**Page and screen pointing data:**
----------

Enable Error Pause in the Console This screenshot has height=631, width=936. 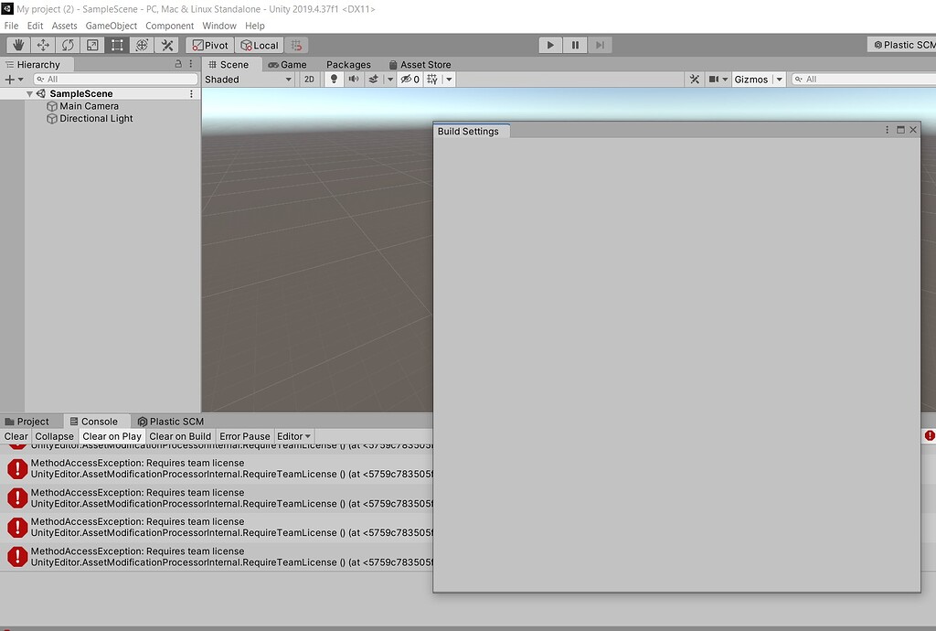point(244,436)
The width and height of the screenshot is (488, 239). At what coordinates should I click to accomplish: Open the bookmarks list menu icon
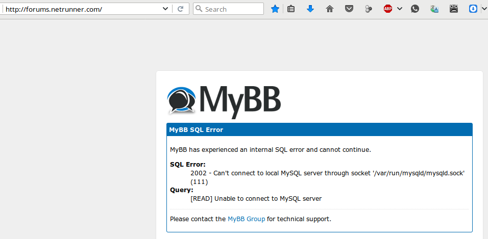(x=291, y=9)
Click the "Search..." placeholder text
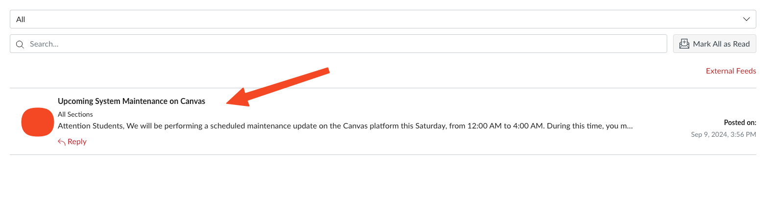Viewport: 771px width, 202px height. click(44, 44)
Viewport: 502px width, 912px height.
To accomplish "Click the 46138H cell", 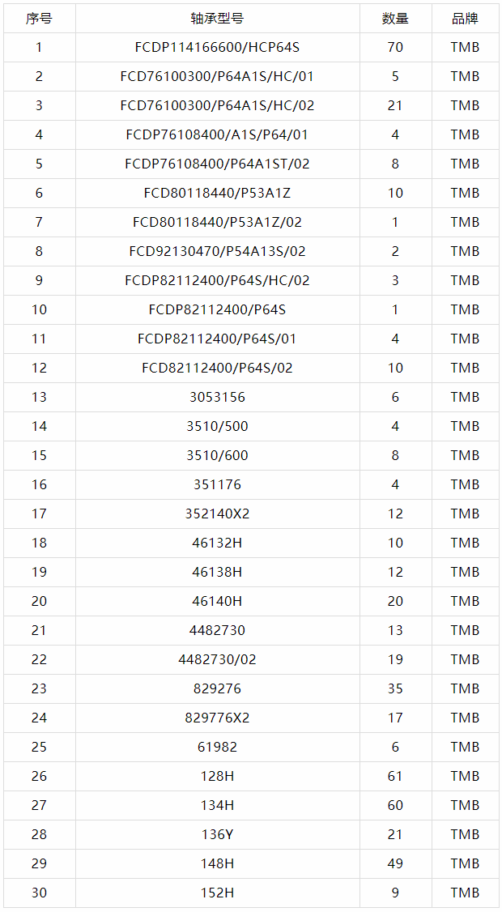I will coord(217,572).
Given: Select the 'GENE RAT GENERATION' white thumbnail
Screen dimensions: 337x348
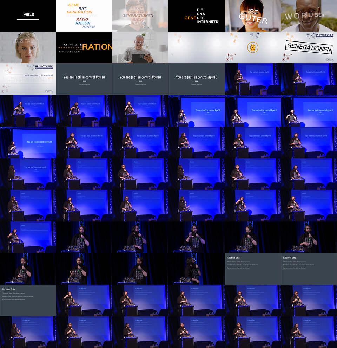Looking at the screenshot, I should pos(84,16).
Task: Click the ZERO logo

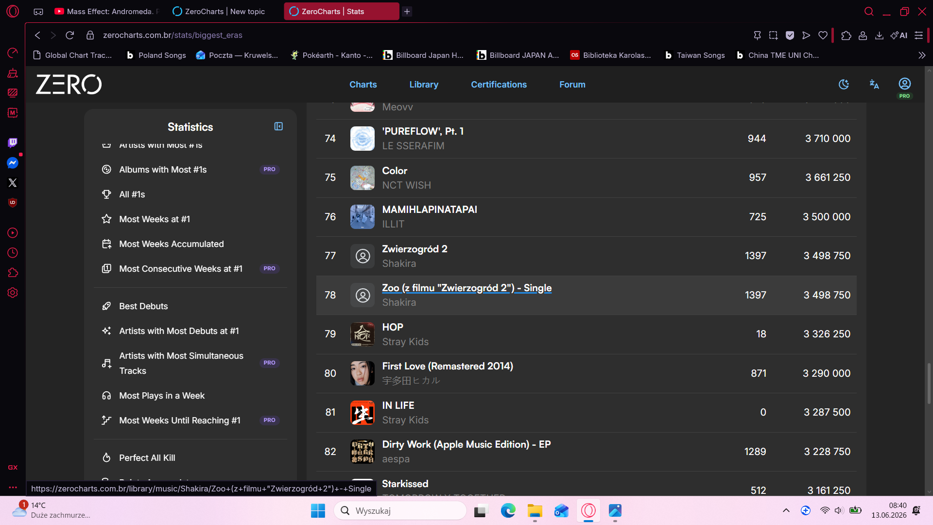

----------

**Task details:** Lay out the rows between the lines holding "The width and" and "Viewport: 771px width, 202px", inclusive, as a two-column CSV with the headers text and answer, one line per row, putting each field in quotes, turning any line breaks into spaces, and leaving the pictures out.

**Right answer:**
text,answer
"The width and height of the screenshot is (488, 239). At what coordinates should I click to accomplish: Open the bookmarks list menu icon","(x=291, y=9)"
"Click the ""Search..."" placeholder text","Viewport: 771px width, 202px height. click(44, 44)"